Exercise brief -
An exact transcription of all the entries is needed; pictures stay out.

· · · · ·

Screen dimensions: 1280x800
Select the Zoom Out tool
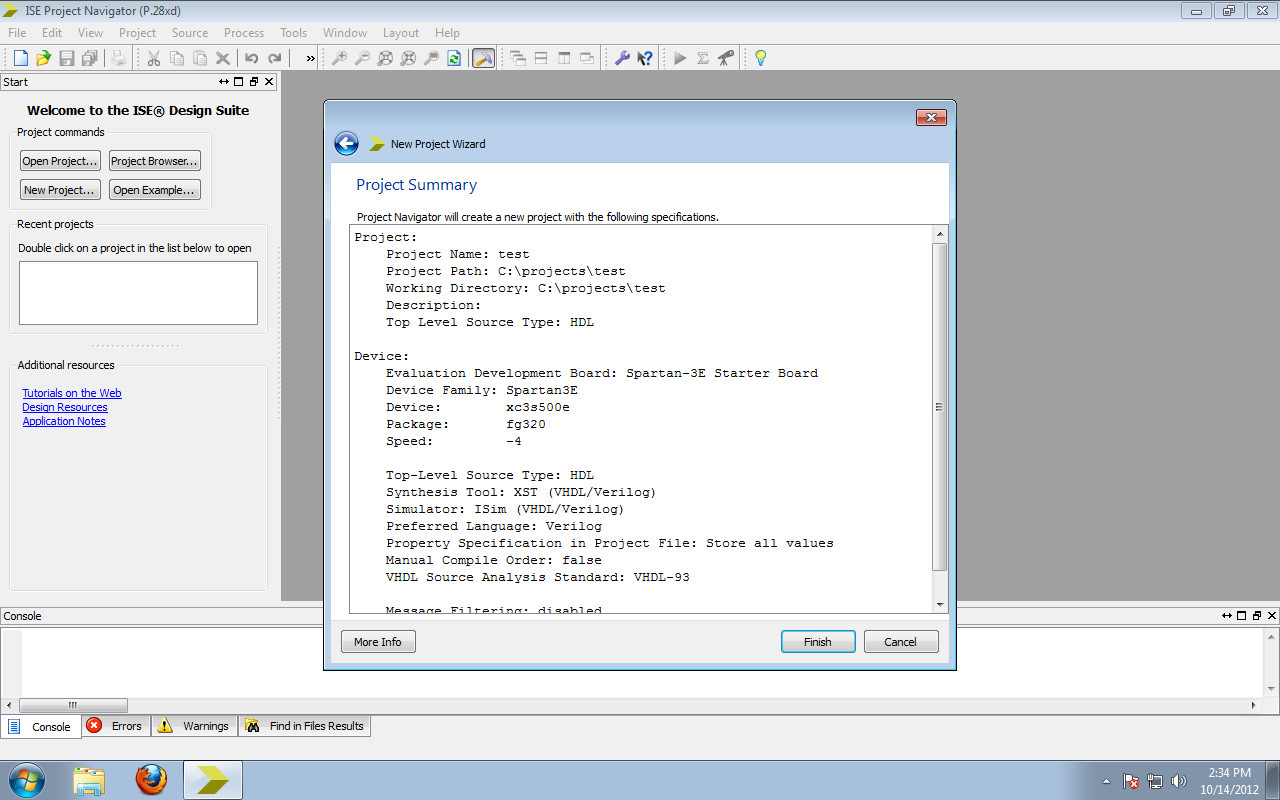click(363, 58)
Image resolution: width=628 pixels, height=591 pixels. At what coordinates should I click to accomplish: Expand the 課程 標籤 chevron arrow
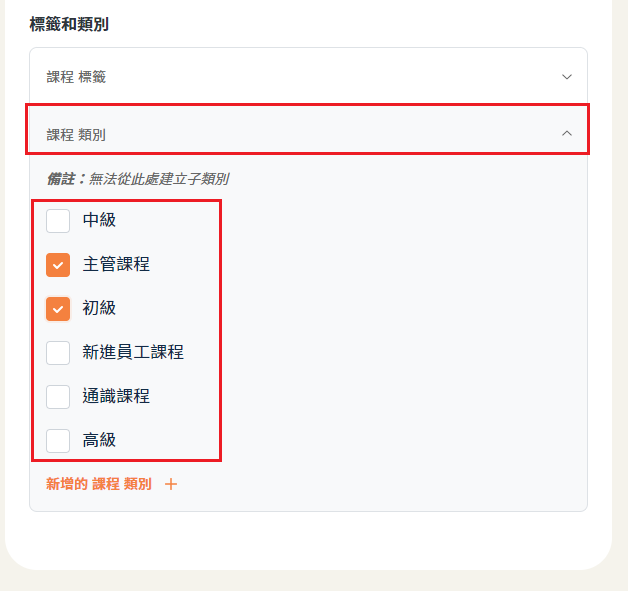click(567, 77)
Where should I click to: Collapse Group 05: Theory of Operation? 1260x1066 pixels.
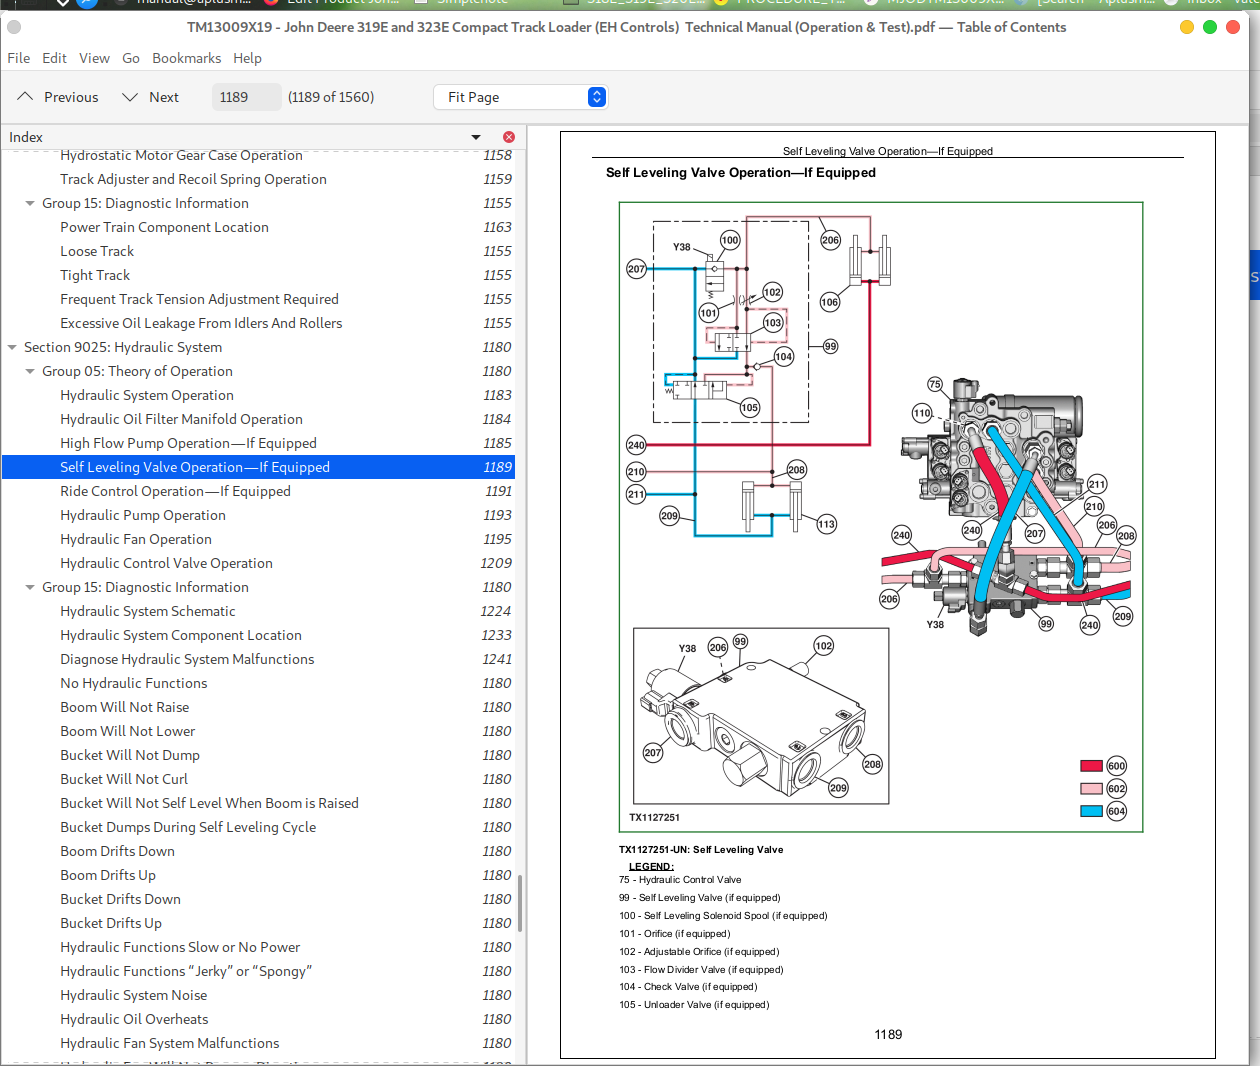pyautogui.click(x=30, y=372)
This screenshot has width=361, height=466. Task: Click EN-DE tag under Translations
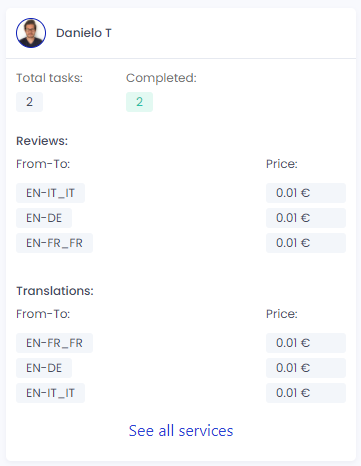(x=44, y=368)
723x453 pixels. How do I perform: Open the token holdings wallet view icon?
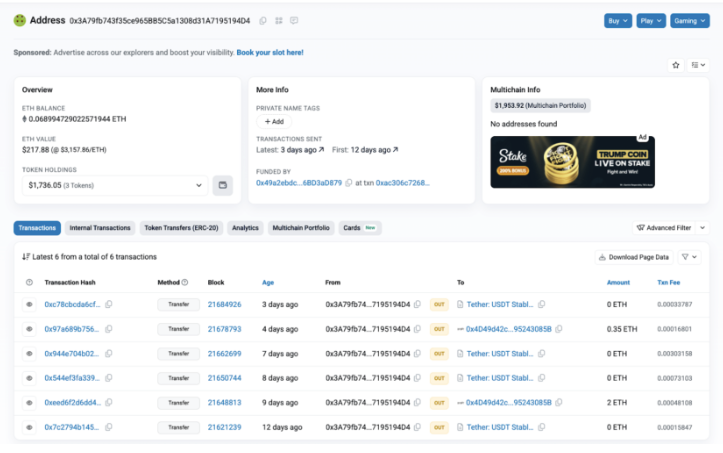point(223,185)
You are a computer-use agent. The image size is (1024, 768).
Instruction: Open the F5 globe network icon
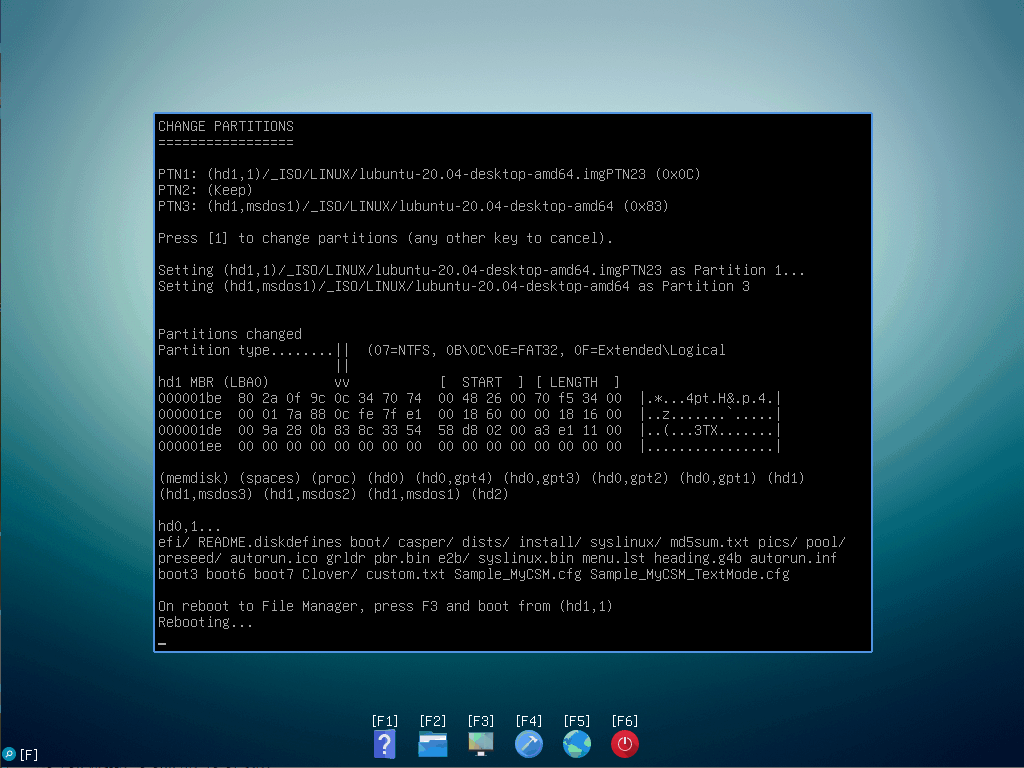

· · · · ·

Output for this task -
Screen dimensions: 1280x800
Select the Zoom Out tool
click(363, 58)
Image resolution: width=628 pixels, height=591 pixels. At what coordinates should I click to accomplish: Expand the 課程 標籤 chevron arrow
click(567, 77)
Where should I click to: Collapse Group 05: Theory of Operation? 1260x1066 pixels.
pyautogui.click(x=30, y=372)
This screenshot has width=361, height=466. Task: Click EN-DE tag under Translations
(x=44, y=368)
723x453 pixels. How do I perform: Open the token holdings wallet view icon?
point(223,185)
You are a computer-use agent. The image size is (1024, 768).
Instruction: Open the F5 globe network icon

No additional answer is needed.